- Exercise requirements -
From the listing below, extract every line in which the word "tool" appears.

- Data provided -
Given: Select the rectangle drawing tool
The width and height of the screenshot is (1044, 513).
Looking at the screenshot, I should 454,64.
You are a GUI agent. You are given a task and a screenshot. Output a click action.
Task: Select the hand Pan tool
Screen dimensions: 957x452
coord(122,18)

==

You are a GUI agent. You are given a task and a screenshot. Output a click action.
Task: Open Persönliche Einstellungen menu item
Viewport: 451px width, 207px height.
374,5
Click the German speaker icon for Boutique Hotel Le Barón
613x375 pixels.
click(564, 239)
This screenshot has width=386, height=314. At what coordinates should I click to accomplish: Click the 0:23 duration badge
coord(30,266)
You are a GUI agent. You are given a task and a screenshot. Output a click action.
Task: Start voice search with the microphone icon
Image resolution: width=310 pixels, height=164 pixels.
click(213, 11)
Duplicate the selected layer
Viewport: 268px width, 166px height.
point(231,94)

--

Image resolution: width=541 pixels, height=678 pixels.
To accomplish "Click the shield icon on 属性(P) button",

- Output of the task -
Given: Select the rectangle drawing tool
Task: Select the hand Pan tool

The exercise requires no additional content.